КАК ДЕРЕГУЛИРОВАНИЕ В ТЕЛЕКОММУНИКАЦИОННОМ СЕКТОРЕ СПОСОБСТВОВАЛО ВОЗНИКНОВЕНИЮ «БОЛЬШОГО МЫЛЬНОГО ПУЗЫРЯ»
В самом слове «телекоммуникации» слышатся отзвуки бума и краха: всего за девять лет, с 1992 до 2001 г., доля этой отрасли в экономике удвоилась, она обеспечила две трети новых рабочих мест и одну треть новых инвестиций. Создавались новые состояния как в самой отрасли, так и в корпорациях финансовых услуг, обеспечивавших заключение сделок в этой области.
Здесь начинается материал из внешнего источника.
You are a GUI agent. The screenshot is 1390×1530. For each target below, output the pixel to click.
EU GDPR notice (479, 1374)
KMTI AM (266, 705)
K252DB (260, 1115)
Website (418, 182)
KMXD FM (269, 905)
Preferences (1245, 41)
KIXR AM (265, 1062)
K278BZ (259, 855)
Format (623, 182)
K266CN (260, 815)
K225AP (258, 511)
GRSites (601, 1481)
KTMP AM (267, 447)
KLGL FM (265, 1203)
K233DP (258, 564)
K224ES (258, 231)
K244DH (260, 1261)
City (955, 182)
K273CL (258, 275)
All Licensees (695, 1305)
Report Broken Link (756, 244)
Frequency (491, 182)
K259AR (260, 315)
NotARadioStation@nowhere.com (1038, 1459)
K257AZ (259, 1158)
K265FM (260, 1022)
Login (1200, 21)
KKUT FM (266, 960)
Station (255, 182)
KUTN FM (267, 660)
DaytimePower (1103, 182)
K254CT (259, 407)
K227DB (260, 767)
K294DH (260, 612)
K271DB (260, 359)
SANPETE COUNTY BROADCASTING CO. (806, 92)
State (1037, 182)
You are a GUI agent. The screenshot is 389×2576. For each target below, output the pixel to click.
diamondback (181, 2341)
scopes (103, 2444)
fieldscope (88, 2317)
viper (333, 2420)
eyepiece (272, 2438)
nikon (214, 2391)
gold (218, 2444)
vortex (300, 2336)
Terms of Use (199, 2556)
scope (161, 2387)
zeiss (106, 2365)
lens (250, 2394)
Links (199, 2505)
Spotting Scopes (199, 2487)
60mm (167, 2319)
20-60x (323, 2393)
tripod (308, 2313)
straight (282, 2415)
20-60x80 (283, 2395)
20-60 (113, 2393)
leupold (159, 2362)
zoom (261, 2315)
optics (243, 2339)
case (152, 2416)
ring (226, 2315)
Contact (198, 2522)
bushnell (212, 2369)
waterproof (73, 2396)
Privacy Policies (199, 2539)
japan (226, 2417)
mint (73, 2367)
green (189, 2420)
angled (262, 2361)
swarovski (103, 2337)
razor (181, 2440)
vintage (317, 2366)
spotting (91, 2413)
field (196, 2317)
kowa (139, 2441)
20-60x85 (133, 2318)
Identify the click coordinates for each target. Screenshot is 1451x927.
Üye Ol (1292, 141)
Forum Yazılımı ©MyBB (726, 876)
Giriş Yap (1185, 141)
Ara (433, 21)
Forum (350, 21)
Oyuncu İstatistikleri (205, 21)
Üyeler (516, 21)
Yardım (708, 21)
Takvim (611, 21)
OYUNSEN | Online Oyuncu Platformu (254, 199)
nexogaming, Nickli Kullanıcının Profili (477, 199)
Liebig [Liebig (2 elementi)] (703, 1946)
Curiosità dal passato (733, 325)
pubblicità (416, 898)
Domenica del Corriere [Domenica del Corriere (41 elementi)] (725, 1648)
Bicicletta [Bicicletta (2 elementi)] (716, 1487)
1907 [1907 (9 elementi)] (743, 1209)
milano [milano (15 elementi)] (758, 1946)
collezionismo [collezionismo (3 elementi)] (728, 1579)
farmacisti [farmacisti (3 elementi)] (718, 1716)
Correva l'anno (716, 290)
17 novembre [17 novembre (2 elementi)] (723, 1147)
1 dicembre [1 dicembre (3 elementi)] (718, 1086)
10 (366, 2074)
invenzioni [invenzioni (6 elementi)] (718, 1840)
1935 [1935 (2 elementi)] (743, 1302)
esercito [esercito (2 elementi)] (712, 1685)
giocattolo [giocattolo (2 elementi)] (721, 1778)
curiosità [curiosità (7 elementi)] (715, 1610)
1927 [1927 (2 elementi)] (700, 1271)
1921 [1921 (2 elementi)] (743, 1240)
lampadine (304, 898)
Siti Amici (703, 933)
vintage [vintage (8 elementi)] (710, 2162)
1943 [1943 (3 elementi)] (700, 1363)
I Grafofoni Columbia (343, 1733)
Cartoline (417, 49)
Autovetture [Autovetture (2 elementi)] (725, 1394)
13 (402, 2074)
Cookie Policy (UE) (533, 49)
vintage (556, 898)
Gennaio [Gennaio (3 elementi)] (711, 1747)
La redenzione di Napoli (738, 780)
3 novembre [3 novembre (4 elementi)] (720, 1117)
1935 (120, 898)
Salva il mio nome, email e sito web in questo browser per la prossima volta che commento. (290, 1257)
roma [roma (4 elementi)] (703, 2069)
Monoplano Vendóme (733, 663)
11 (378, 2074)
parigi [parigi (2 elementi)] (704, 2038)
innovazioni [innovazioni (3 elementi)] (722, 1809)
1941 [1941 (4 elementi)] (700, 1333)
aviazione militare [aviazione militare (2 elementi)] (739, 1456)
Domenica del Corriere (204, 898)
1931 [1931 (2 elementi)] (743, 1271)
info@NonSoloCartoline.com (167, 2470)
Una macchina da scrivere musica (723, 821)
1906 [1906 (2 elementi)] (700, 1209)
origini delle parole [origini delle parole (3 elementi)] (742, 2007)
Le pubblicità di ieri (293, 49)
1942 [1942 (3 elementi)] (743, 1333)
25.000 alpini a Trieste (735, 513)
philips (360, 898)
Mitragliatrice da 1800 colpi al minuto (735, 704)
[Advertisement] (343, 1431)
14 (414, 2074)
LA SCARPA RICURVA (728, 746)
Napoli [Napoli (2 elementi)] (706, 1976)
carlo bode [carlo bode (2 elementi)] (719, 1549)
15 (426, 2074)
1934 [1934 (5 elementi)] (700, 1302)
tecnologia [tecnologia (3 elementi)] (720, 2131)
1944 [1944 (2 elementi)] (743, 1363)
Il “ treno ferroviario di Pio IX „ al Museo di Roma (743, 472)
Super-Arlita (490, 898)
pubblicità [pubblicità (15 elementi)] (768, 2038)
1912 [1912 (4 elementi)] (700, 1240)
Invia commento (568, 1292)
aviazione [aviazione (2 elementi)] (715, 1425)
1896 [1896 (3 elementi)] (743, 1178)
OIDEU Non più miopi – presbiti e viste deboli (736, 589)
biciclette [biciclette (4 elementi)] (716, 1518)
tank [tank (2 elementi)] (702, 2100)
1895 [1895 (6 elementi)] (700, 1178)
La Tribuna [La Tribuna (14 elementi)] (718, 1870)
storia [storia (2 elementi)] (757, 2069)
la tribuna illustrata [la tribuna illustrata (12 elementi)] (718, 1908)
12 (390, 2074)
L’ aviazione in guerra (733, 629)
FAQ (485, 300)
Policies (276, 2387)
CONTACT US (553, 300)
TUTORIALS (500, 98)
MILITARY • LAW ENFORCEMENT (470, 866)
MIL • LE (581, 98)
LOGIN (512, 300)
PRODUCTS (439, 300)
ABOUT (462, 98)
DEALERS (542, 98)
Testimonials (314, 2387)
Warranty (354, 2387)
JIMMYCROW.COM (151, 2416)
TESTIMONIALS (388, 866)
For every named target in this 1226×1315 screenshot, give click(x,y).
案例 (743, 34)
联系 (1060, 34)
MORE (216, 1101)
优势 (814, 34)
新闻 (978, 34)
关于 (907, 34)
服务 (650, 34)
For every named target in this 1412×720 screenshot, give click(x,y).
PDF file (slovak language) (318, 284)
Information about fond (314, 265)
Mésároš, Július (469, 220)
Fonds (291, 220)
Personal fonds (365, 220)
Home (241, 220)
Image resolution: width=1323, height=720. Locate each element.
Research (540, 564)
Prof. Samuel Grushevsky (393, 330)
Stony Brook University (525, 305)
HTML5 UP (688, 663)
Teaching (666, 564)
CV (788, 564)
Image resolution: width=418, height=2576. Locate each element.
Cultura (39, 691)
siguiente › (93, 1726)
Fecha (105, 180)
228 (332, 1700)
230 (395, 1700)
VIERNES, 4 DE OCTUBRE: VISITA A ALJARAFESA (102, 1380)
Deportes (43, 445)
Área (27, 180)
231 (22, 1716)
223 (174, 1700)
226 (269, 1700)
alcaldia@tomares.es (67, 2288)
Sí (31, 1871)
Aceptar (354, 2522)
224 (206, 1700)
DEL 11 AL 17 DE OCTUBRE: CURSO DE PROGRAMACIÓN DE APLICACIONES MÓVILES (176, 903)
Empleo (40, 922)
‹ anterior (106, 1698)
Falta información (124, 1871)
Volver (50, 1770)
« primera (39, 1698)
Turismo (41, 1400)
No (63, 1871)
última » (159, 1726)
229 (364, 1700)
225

Но в 2002 г. картина выглядела совершенно по-иному. Известные эксперты состязались друг с другом в описаниях тяжелого положения сектора: полмиллиона человек потеряло работу, потери рыночной капитализации составили 2 трлн долларов. Индекс Доу-Джонса фирм телекоммуникационных технологий упал на 86 процентов. Банкротства следовали повсеместно одно за другим. Обанкротились двадцать три телекоммуникационных компании, включая УорлдКом. Банкротство последней было крупнейшим в истории. На рынке телефонной связи фирмы Ковад (Covad), Фокал Коммуникейшн (Focal Communication), МакЛеод (McLeod), Нортпойнт (Northpoint) и Уинстар (Winstar) полностью разорились [45] . (Это были захватчики локальных сетей, использовавшие лакуны в законодательстве, как назвал их Рид Хандт (Reed Hundt), председатель Федеральной комиссии по связи (Federal Communication Commission, FCC), регулирующего органа, осуществляющего надзор за телекоммуникациями) {43} .
45
Эти компании являются наследниками Американской телеграфной и телефонной корпорации и входят в систему так называемых Baby Bells. См. примеч. пер. ниже.
Испытывали трудности также производители оборудования Люсент (Lucent), Нортел (Nortel), Моторола (Motorola), Алькатель (Alcatel), Циско (Cisco) а также производители кабеля, в том числе наиболее значительная фирма Адельфия (Adelphia). Производители проводов потеряли порядка 10 млрд долларов наличными, как сообщает Морган Стэнли (Morgan Stanley). Между 1997 и 2001 гг. в телефонную отрасль поступило 65 млрд долларов инвестиций, к концу периода они обесценились до 4 млрд долларов, такого масштаба расточительства еще не позволяло себе ни одно государство.